The code itself, which has been part of Altair’s Hyperworks umbrella of modeling and simulation tools since 2006, is nearing its thirtieth birthday and has been given the gift of more memory-balanced cores with the new Xeon E7 v2 as well as the Xeon Phi, according to Altair’s Director of High Performance Computing, Eric Lequiniou.
He recently compared the performance of the code against the previous top architecture for RADIOSS, the Xeon E5-2696 v2 24-core node with Intel’s new Xeon E7-4780 v2 four-socket node with 60 cores. The results were quite impressive—the code saw a 2.75x performance boost, higher than the median performance improvements expected for other CAE code expectations in the new Xeon line, which Intel benchmarked around 2.5x.
The key to the overall efficiency of RADIOSS lies in its hybrid nature—it’s parallelized using MPI and OpenMP, giving it the kind of multi-level parallelism that’s a perfect fit for the new Xeons and their many cores and balanced memory profile.
There are other options for speedups of crash test code that his team has worked with, including both GPUs and the Xeon Phi. He says that while they demonstrated great speedups a couple of years ago at the NVIDIA GTC conference using GPUs, adding more cores is just as good for performance for a highly scalable code like this as going through the process of porting to GPUs. Further, he says their code is mostly explicit, and this explicit solver inside RADIOSS requires porting several millions of lines of Fortran to fit the GPU—making it a difficult proposition in this particular case, even with sizable performance increases.

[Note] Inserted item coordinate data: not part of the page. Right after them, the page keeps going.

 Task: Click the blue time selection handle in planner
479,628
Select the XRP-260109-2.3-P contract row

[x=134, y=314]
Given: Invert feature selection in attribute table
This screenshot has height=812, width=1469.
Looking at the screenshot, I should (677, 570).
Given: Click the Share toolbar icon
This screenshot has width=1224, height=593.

The Xeon Phi porting process, which Altair recently completed, also offers solid speedups, but there are limitations in using PCIe, which Lequiniou says will be addressed with the next generation of Knight’s Landing, which is tentatively slated for 2015 and will remove that bottleneck, according to Intel.
The ability for smaller CAE and modeling and simulation companies to power into the space with one single highly powerful node is an important part of what Intel’s new offerings bring to the table, says Lequiniou.

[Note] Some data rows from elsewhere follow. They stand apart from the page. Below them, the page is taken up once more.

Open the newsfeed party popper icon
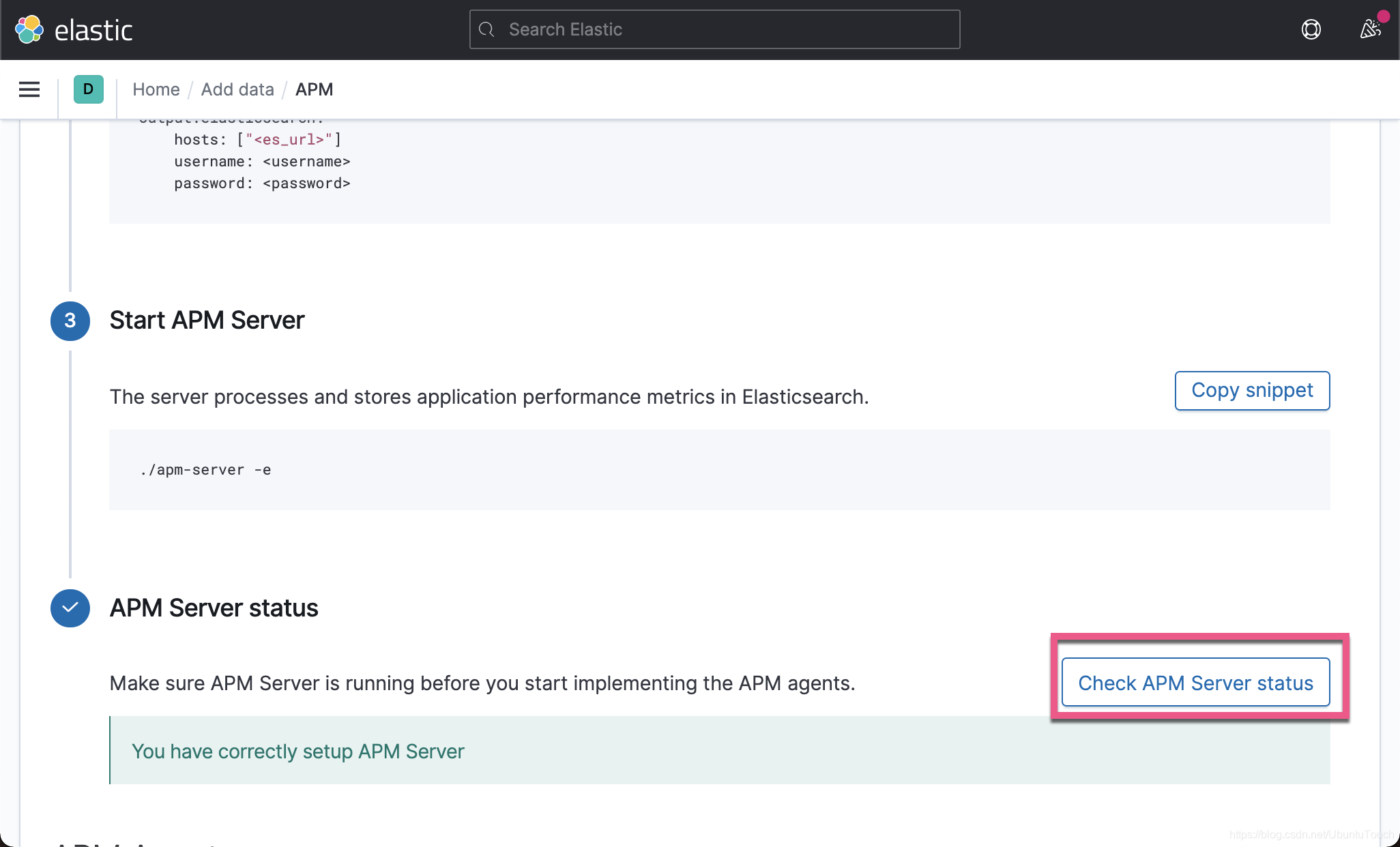Screen dimensions: 1400x847 [1370, 29]
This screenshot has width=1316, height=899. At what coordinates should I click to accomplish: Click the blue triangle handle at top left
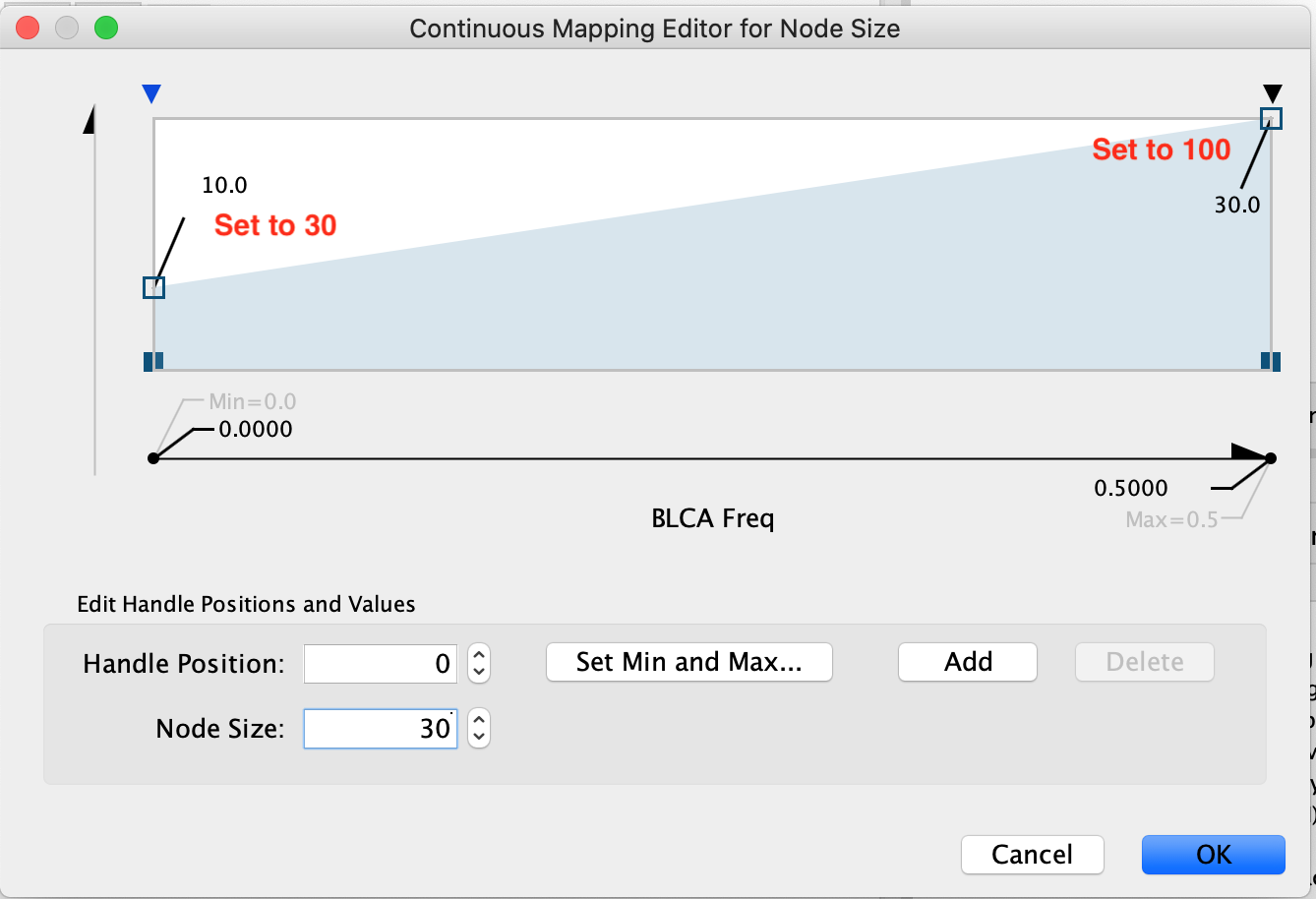pos(150,94)
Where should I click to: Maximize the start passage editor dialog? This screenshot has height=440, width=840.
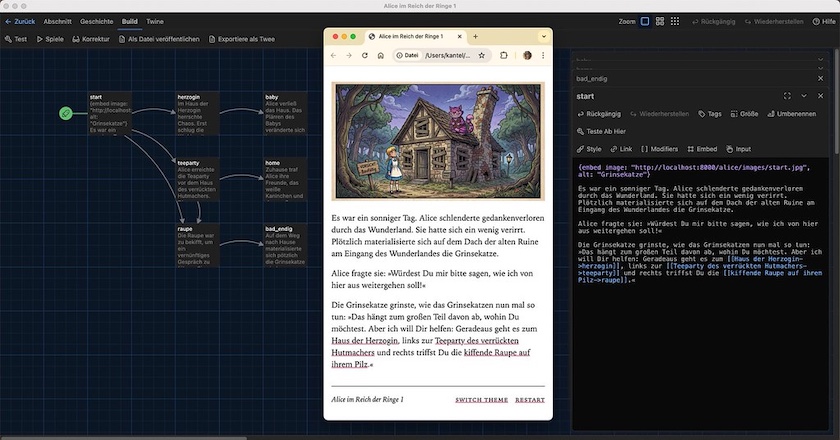[788, 96]
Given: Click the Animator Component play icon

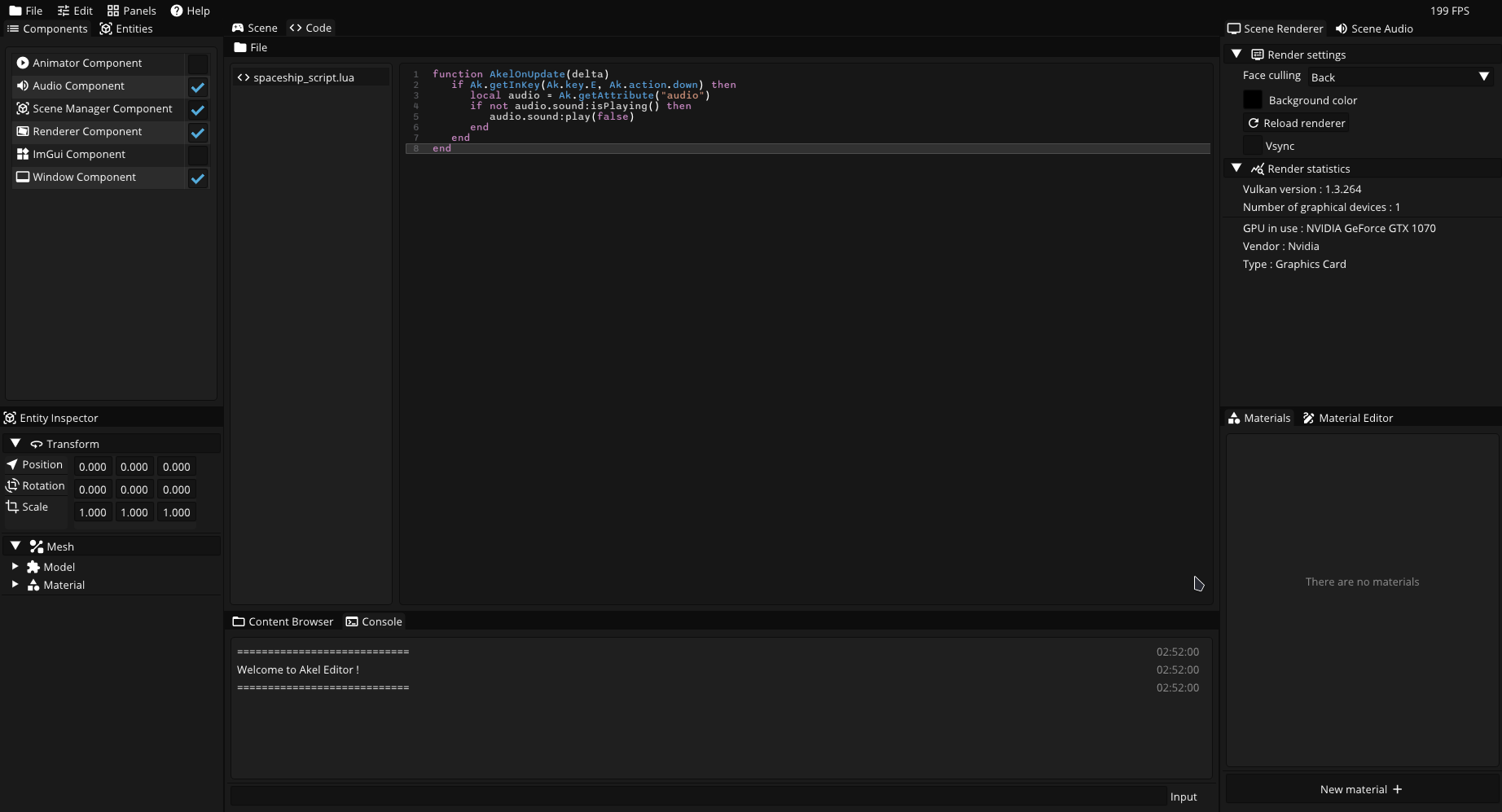Looking at the screenshot, I should (x=23, y=63).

For one thing, using the same approach he benchmarked (as part of the Intel’s early release SDP program that puts new boxes in ISV hands for testing and development), means that smaller companies could be freed from having to invest the time and money of Infiniband to power several weaker nodes.
Further, the ability to pack 60 cores into a node means that custom codes will be easier to get off the ground. While he notes the cost is indeed quite high (listed at $5729), the added freedom from network and other challenges as well as overall efficiency make the boxes a TCO no-brainer.
Lequiniou says that the new Xeon E7 nodes are a prime fit for the “missing middle” in CAE and beyond who require the kind of high core count and memory bandwidth of a large cluster but without management and other overhead of maintaining an Infiniband-connected cluster of E5s or other architecture. According to IDC and others, this “missing middle” is most profoundly realized in manufacturing and product design areas where RADIOSS and similar codes are common, which could spell progress for smaller companies who take the E7 plunge for a single four or eight-socket node.